Weather & expected generation

Why weather matters for fault detection

"Site X produced 30% less than yesterday" sounds like a fault until you remember yesterday was clear and today's overcast. Without weather, your alerting engine either fires on every cloudy afternoon or sleeps through real faults that happen on a bright day. Neither is useful.

SolarFleet pulls hourly irradiance, ambient temperature and cloud cover for every site's latitude/longitude and uses the irradiance to build a weather-normalised expected generation curve. Alerts compare actual to expected, not actual to yesterday.

The data source

We use Open-Meteo for everything weather-related. It's free, fast, and has enough resolution for the UK. Hourly readings, pulled every hour. We don't co-locate weather calls — sites in the same town share a forecast lookup so we're not double-billing the upstream or our own poll budget.

The fields we read:

• Shortwave radiation — global horizontal irradiance at the site, W/m² hourly. This is measured on the horizontal plane, not your panels' plane-of-array; the learned yield factor (below) absorbs that gap. This is the field that drives the expected curve.
• Cloud cover — total percentage. Shown for context alongside generation data; it isn't a separate model input.
• Temperature — ambient °C, stored for context. There's no explicit temperature coefficient in the model; temperature losses are absorbed into the learned yield factor.

The expected curve

For each site we learn a per-site yield factor — the median of daily actual-vs-modelled ratios over the last 30 days (very dark days excluded), bounded to a sane range. The yield factor accounts for orientation, soiling, shading, temperature and inverter efficiency without needing you to enter any of that.
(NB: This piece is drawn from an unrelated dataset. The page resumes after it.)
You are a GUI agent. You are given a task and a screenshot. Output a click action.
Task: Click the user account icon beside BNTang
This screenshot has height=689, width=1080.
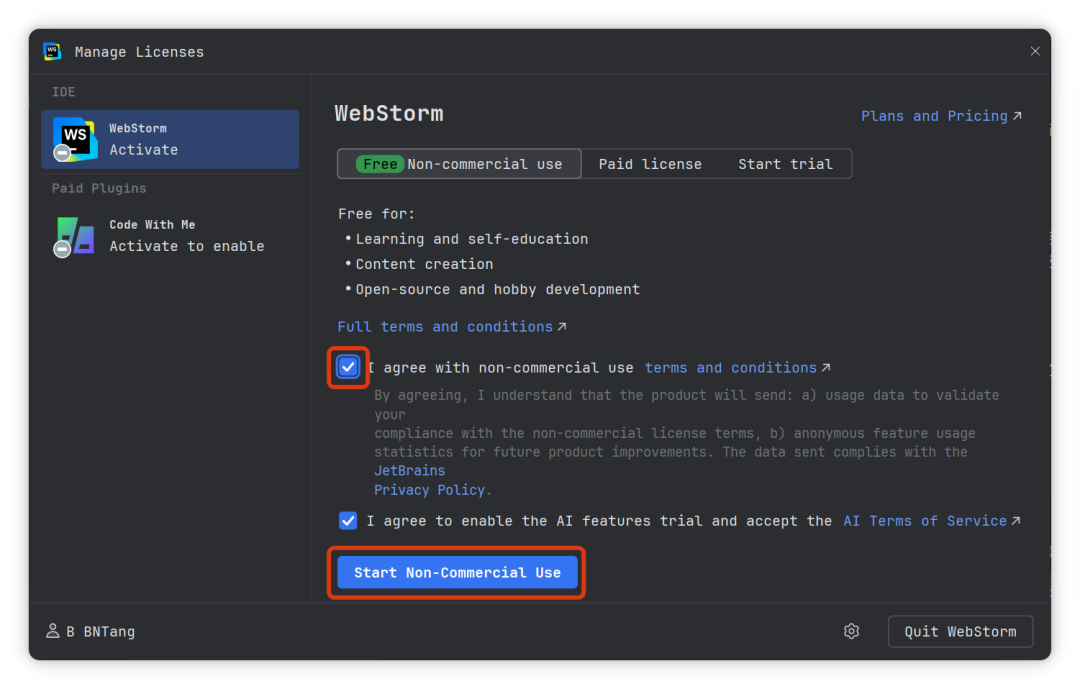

At each hour, the irradiance-based potential = irradiance × DC capacity × yield factor. The expected curve takes the minimum of that potential, the inverters' AC ceiling, and — on export-limited sites — the export limit plus typical on-site load. The sustained partial-output detection fires when actual stays well below the weather-adjusted expectation across enough peak-hour readings, with today's data confirming the trend.

Why clipping days don't cause alarms

On a hot, clear summer afternoon a site can hit the inverter's AC export cap (or a DNO-imposed G99/G100 limit) and "clip" — the output curve flattens at the cap rather than tracking irradiance. Naïve performance ratio drops below 100% because the irradiance is higher than what the inverter is allowed to convert.

The expected model caps the irradiance-based potential at two ceilings: the inverters' AC nameplate, and — on export-limited sites — the export limit plus typical on-site load (a curtailed site still serves its own consumption; the load floors are configurable in site settings). On the site detail chart, expected flattens at whichever ceiling binds, so clipping reads as clipping rather than a fault. The fleet performance-ratio table doesn't yet apply the export cap, so heavily curtailed sites can read low there.

Where you see this

• The generation vs expected chart on every site detail page draws the expected curve live.
• The performance ratio tile uses the weather-normalised expectation, not nameplate × theoretical.
• The monthly client PDF includes a weather-normalised "performance ratio" headline and a chart annotating days where weather was unfavourable.
• The sustained partial-output detection compares actual against the expected curve, so a dull day doesn't read as a fault. The other derived detections use simpler daylight and peak-hour gating rather than the full model.